Semua ini terjadi di tanah yang disewa oleh pemerintah Rusia.
Kelola Status Quo
Rusia selalu mendukung DK PBB dalam masalah Korea Utara. Namun negara ini melakukan dua hal, yakni mempertahankan hubungan ekonomi dan politik dengan Korea Utara sambil melakukan uji coba nuklir. Moskow telah menggunakan posisinya untuk memberi sinyal bahwa mereka mempunyai pengaruh terhadap Pyongyang.

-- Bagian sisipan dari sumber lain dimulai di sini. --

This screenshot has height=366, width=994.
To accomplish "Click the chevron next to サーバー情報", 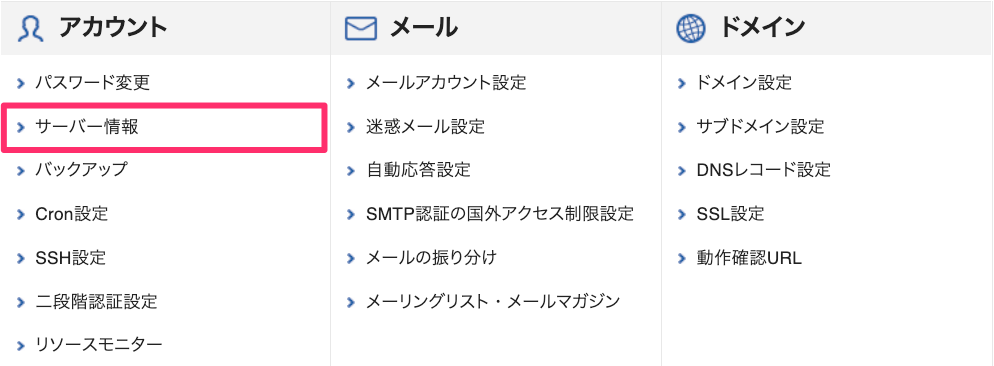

Pengaruh ini hanya ilusi, kata Vladimir Frolov, seorang analis urusan luar negeri: Hubungan Rusia dengan Korea Utara dibesar-besarkan sebagai bentuk proyeksi status: “Moskow hanya ingin terlihat mampu menyelesaikan masalah, bukan melakukan sesuatu untuk mengatasinya.”
Status quo yang terkelola adalah satu-satunya masa depan yang bisa ditawarkan Moskow kepada semenanjung yang bermasalah itu. Meskipun kebijakan Rusia adalah untuk mempromosikan Korea non-nuklir, Korea yang terpecah menjauhkan AS dari perbatasan Rusia di Timur Jauh.
Jika tanggapan Beijing terhadap pengerahan sistem pertahanan anti-rudal pada tanggal 7 Maret dapat diterima, maka Tiongkok tampaknya setuju. Tak lama setelah AS mengerahkan pertahanan rudal THAAD pada tanggal 7 Maret, terdapat respons yang tidak menyenangkan. Washington dan Seoul “akan menanggung konsekuensinya,” kata kantor berita pemerintah Tiongkok, Xinhua.